Nebraska's Benjamin Terry, assistant professor of mechanical and materials engineering, and Mark Borden, associate professor of mechanical engineering at the University of Colorado Boulder, were the inventors of a method of administering microbubbles to patients with traumatic injuries that inhibit their breathing.

"Our system transforms the abdomen into a third lung, so to speak," Terry said. "Through a method of pumping and delivering oxygen microbubbles into the abdomen while removing dangerous carbon dioxide, the process delivers life-sustaining oxygen to the body's core which is then circulated to the brain and other vital organs."

Microbubbles are tiny bubbles, each one only a fraction of the size of a human hair, that are designed to mimic the alveoli in the human lung by releasing oxygen to the body and simultaneously removing carbon dioxide.

The support of the Air Force will move the research forward in three significant directions across three labs at three universities.

* Terry will design and develop a medical device that delivers oxygen microbubbles to patients.

* Borden will create a process and system capable of large-scale manufacturing.

* Keely Buesing, assistant professor of surgery at the University of Nebraska Medical Center will develop injury models for testing the new technique.

Buesing noted that one of the biggest factors in developing this technology is that getting injured troops to hospitals often allows for few options to treat severe lung failure.

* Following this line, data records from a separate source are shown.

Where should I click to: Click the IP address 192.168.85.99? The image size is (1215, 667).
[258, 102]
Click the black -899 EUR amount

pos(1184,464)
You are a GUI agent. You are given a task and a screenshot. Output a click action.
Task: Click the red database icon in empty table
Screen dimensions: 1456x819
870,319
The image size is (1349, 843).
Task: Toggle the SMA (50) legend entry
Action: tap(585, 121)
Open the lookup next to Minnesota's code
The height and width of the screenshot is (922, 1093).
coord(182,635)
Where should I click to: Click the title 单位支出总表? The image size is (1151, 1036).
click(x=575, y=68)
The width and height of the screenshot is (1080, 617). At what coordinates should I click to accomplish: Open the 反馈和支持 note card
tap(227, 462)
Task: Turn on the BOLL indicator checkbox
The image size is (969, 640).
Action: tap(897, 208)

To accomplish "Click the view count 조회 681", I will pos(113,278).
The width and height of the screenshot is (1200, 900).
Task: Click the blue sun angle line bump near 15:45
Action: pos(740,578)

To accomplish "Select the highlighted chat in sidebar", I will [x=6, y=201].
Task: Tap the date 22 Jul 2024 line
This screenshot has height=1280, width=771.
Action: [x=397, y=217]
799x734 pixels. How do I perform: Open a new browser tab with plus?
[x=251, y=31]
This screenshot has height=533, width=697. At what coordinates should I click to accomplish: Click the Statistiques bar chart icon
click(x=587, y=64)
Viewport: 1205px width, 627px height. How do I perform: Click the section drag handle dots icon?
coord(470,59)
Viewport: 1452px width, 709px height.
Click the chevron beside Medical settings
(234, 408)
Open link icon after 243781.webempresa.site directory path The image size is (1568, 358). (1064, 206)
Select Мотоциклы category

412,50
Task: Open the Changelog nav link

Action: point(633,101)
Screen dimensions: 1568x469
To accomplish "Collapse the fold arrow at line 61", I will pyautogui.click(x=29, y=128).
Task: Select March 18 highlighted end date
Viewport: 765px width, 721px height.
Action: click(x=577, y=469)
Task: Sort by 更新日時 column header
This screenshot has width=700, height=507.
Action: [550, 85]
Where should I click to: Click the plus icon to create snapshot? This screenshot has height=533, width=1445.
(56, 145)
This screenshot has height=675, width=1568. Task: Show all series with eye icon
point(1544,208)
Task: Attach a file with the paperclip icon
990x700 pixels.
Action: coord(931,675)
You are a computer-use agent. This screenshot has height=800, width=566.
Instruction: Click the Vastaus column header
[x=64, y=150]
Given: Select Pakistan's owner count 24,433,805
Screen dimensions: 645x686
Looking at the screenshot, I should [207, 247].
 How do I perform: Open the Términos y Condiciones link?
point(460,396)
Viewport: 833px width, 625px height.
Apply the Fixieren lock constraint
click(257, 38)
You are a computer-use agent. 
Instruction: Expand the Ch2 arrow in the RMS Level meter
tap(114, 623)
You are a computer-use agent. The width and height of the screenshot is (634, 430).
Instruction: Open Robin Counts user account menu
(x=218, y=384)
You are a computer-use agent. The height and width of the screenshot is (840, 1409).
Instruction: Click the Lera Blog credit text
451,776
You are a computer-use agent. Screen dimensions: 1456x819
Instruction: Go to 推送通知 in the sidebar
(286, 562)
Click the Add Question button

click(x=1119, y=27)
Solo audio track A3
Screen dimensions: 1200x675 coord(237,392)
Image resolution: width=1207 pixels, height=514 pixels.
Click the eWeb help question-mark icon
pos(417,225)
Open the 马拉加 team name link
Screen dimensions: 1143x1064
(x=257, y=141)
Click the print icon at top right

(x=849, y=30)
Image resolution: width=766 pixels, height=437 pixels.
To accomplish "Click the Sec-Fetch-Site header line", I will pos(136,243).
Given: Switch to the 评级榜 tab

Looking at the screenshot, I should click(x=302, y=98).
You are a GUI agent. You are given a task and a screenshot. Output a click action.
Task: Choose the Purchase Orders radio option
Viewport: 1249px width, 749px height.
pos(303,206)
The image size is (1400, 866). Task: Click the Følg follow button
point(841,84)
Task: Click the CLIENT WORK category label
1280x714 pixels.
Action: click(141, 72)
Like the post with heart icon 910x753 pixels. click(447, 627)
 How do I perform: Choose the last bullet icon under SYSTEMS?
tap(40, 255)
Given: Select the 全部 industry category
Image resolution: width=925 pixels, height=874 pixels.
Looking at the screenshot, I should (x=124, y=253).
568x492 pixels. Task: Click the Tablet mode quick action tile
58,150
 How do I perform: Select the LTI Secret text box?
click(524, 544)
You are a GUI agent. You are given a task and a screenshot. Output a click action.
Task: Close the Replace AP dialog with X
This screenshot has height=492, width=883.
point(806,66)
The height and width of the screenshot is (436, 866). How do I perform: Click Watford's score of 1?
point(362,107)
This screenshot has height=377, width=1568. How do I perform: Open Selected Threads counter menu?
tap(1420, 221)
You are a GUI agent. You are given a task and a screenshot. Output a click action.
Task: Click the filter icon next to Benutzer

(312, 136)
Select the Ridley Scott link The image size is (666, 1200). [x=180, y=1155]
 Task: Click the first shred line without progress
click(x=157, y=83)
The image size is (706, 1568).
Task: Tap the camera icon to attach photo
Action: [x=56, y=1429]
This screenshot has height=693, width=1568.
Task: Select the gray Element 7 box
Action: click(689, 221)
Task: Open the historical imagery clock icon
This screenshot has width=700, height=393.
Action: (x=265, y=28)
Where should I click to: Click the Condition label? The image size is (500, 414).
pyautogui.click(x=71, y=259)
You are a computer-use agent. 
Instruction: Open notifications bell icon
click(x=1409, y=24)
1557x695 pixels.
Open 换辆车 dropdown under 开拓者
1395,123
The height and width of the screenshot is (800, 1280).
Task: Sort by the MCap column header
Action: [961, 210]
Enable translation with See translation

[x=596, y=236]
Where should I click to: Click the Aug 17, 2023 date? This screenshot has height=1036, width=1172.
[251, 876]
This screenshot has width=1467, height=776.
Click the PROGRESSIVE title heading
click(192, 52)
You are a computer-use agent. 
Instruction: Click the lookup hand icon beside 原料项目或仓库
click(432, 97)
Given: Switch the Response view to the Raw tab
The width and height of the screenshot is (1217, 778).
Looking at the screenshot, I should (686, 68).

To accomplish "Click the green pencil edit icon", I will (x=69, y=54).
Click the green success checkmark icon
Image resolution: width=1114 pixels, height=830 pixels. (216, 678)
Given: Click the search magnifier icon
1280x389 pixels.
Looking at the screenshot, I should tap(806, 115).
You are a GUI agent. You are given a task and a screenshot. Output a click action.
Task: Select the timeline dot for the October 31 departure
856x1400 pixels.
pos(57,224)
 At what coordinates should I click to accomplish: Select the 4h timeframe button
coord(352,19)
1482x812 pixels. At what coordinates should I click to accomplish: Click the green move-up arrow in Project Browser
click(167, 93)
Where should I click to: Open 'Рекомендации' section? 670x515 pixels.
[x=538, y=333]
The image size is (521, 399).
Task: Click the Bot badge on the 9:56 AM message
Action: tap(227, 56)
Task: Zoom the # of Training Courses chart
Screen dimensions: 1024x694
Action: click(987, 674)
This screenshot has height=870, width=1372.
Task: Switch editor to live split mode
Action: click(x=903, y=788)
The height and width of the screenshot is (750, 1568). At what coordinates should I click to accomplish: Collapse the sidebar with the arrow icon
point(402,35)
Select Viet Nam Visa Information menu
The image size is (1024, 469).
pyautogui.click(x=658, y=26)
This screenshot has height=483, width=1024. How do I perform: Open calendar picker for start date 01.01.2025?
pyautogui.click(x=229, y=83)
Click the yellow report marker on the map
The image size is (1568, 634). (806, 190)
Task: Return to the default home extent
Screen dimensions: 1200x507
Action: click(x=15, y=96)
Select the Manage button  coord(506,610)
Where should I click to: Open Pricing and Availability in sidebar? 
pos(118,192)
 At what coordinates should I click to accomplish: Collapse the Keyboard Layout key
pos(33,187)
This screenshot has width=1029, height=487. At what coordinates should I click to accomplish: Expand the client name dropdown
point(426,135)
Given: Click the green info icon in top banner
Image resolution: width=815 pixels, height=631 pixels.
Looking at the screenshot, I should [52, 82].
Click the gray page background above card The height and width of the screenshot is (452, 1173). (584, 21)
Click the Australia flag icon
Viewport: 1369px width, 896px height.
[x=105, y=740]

Terry said that the current en-route care system of transporting patients has a high survival rate, but that "unique scenarios could severely stress the system in the event of mass casualties from a weapons of mass destruction (WMD) event," which would overwhelm the current transport systems. This technology, Terry said, aims to increase the survival rate of injured patients so they can reach the most capable treatment, recovery, and rehabilitation facilities.

The Center for Advanced Surgical Technology (CAST) at UNMC, a collaborative, multidisciplinary group of surgeons, engineers, and computer scientists from the University of Nebraska Medical Center, University of Nebraska-Lincoln, and University of Nebraska at Omaha is a key player in growing and sponsoring collaboration with the Office of the Air Force Surgeon General. CAST be a partner for one of the projects from the research contract.

The NSRI, a University Affiliated Research Center (UARC), located at the University of Nebraska, is one of 13 established UARCs across the nation, delivering relevant and timely research solutions directly impacting the U.S. Department of Defense operations and national security.

Founded in 2012, the NSRI at the University of Nebraska is the only University Affiliated Research Center in the country dedicated to delivering solutions for combating weapons of mass destruction (WMD) to U.S. Strategic Command and across other federal agencies. NSRI provides research and development for the U.S. Department of Defense, Department of Homeland Security, and other governmental agencies in multiple mission-critical competency areas — including development of medical countermeasures to WMD; nuclear detection and forensics; consequence management; chemical and biological weapons detection; and space, cyber, and telecom law.